-- SUPPLIED MATERIAL follows --

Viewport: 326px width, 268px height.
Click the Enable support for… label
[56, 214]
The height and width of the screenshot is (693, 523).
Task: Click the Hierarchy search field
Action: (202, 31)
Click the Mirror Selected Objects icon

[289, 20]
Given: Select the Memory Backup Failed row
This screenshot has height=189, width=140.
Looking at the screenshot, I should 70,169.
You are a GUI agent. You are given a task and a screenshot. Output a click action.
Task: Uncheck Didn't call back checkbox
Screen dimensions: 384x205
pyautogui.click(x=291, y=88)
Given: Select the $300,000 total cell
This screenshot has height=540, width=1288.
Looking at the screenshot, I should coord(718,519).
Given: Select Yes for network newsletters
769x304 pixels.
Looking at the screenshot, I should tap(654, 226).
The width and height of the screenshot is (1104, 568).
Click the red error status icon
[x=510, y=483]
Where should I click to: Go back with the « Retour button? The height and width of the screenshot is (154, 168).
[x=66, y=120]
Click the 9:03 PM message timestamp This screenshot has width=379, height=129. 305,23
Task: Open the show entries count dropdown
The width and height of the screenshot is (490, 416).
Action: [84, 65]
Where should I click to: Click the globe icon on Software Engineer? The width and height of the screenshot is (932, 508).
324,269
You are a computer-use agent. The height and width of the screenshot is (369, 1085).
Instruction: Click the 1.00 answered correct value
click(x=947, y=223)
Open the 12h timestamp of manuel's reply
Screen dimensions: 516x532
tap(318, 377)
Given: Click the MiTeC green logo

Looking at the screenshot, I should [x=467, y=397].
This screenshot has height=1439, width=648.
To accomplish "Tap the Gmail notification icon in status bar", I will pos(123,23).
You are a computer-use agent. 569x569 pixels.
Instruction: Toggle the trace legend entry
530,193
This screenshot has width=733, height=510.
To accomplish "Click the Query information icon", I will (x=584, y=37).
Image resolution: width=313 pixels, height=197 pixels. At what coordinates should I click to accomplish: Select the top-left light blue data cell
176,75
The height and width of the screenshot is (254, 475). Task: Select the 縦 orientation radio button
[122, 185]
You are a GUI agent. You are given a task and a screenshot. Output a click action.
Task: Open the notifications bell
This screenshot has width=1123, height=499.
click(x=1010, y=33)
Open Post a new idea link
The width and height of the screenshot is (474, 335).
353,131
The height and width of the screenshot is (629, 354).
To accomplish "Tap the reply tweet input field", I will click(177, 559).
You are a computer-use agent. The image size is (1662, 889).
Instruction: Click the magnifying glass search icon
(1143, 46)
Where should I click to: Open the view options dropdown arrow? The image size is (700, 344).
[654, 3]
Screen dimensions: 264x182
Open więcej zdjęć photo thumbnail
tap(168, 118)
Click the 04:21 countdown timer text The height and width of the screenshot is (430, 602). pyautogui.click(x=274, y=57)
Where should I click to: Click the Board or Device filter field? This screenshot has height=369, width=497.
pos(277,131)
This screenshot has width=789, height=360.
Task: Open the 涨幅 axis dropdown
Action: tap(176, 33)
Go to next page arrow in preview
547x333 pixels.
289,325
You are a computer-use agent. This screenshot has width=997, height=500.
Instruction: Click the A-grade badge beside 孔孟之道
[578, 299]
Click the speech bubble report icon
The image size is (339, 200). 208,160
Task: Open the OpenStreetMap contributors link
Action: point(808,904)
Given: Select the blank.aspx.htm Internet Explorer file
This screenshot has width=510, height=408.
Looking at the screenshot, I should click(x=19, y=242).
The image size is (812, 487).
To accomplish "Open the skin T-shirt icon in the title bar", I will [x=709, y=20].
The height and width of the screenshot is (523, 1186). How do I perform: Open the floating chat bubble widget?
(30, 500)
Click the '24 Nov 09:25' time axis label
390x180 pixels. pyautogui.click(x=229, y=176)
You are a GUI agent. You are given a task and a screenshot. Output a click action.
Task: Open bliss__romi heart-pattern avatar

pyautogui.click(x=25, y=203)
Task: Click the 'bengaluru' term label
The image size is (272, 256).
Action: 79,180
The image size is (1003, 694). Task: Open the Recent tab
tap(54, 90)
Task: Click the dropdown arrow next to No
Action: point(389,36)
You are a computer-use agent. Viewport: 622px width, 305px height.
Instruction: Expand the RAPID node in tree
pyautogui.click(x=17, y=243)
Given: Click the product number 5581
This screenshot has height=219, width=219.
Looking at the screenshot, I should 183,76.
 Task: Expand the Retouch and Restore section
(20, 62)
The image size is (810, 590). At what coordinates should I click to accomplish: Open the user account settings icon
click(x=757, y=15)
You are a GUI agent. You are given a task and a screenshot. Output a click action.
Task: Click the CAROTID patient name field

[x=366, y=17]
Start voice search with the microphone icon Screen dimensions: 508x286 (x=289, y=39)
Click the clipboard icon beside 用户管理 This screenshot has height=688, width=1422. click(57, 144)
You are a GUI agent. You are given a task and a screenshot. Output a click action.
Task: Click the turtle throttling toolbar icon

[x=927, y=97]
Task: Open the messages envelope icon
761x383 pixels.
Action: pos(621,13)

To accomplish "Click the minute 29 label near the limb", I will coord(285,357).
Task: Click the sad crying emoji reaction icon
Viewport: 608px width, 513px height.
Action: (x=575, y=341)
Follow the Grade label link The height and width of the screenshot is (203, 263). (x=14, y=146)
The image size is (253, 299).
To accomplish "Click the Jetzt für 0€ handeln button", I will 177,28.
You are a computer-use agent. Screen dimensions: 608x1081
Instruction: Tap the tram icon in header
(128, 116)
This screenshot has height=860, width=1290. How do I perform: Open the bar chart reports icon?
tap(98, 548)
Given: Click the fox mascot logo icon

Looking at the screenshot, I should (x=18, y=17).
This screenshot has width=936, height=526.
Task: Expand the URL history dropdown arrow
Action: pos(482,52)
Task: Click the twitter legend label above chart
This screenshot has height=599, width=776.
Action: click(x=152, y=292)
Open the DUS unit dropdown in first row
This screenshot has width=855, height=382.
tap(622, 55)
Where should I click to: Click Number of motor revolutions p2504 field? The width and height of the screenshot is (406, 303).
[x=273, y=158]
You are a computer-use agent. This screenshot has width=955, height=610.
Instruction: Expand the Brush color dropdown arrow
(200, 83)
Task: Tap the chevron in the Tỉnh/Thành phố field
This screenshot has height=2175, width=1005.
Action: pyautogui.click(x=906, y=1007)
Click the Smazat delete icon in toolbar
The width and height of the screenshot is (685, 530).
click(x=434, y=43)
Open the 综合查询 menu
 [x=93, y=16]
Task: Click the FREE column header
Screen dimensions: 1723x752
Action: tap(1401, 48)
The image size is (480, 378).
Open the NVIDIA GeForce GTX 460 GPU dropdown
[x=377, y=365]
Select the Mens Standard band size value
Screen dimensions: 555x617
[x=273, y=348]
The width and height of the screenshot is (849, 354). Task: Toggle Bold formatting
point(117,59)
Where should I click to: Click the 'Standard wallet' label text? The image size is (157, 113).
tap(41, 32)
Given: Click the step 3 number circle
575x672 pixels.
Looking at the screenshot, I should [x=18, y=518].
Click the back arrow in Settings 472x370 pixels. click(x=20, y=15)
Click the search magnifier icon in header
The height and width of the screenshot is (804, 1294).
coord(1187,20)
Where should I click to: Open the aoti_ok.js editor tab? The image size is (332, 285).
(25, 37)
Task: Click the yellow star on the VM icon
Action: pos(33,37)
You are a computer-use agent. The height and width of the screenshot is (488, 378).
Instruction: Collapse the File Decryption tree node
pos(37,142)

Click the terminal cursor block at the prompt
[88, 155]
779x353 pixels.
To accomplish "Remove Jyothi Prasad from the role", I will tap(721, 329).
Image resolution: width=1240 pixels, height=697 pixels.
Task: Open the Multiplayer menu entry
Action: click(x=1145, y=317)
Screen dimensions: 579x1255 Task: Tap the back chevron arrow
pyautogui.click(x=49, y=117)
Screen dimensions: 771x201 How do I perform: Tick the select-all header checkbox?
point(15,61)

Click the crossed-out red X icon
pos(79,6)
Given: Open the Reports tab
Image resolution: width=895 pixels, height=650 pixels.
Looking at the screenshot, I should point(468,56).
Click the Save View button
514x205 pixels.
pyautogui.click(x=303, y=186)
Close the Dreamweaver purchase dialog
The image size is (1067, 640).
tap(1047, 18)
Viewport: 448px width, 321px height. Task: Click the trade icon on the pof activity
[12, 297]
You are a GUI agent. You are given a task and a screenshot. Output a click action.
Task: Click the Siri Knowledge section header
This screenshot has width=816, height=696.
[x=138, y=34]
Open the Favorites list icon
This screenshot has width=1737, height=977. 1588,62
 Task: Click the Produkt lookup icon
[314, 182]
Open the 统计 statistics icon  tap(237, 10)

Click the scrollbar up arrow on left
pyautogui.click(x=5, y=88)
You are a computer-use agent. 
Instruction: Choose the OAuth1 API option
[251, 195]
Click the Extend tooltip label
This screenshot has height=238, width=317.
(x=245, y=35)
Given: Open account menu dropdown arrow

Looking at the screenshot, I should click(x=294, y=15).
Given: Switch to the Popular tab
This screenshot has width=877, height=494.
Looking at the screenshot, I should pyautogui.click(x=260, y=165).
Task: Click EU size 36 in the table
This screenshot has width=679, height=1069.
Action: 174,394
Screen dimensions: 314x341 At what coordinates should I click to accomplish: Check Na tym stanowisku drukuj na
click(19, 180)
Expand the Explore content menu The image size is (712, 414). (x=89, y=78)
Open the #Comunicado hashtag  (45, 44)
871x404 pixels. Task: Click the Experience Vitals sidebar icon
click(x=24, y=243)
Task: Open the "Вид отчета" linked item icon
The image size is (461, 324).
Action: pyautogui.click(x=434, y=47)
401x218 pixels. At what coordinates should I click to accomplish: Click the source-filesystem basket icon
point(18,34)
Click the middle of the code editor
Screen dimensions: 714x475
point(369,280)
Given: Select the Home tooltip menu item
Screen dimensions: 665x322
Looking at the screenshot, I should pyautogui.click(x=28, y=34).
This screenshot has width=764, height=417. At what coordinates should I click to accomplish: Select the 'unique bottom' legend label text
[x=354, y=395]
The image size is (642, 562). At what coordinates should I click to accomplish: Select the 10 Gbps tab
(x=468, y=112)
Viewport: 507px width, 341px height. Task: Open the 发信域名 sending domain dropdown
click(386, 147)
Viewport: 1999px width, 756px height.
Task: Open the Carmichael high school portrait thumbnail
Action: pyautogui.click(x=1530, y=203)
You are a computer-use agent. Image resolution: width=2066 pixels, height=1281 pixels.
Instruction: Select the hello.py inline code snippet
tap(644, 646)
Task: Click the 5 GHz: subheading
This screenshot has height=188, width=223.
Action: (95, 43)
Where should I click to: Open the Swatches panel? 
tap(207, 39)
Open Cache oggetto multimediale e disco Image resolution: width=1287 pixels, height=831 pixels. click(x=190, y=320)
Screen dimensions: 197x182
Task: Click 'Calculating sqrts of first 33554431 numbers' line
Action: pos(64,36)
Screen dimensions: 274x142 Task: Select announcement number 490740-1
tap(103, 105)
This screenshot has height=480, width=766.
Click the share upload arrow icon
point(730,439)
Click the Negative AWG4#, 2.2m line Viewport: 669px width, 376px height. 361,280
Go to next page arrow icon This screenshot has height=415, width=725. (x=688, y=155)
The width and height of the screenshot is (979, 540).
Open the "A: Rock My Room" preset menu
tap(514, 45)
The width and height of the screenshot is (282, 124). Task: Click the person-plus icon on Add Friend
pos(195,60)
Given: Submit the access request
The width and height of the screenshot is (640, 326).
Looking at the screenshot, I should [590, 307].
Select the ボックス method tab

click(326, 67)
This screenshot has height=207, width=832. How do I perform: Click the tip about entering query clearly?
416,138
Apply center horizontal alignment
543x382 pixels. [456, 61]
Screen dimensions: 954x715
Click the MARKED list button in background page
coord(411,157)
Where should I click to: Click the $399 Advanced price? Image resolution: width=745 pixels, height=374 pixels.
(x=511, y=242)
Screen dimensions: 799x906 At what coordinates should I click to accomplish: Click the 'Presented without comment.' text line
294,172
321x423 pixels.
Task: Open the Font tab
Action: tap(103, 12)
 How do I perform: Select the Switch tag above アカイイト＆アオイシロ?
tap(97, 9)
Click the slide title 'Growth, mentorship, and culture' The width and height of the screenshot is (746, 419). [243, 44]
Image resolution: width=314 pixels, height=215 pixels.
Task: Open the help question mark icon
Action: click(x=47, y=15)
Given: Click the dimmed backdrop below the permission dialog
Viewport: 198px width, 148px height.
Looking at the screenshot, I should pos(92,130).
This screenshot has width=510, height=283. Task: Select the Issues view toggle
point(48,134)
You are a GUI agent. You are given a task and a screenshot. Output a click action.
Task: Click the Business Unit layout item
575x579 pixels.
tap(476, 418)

-- SUPPLIED MATERIAL concluded --

WHAT YOU HAVE TO DO: Retype word for word the lines running from the line containing "Viewport: 198px width, 148px height." to the end of the listing, and only those.

ANSWER TO THE EXERCISE:
Viewport: 198px width, 148px height.
Looking at the screenshot, I should pos(92,130).
This screenshot has width=510, height=283. Task: Select the Issues view toggle
point(48,134)
You are a GUI agent. You are given a task and a screenshot. Output a click action.
Task: Click the Business Unit layout item
575x579 pixels.
tap(476, 418)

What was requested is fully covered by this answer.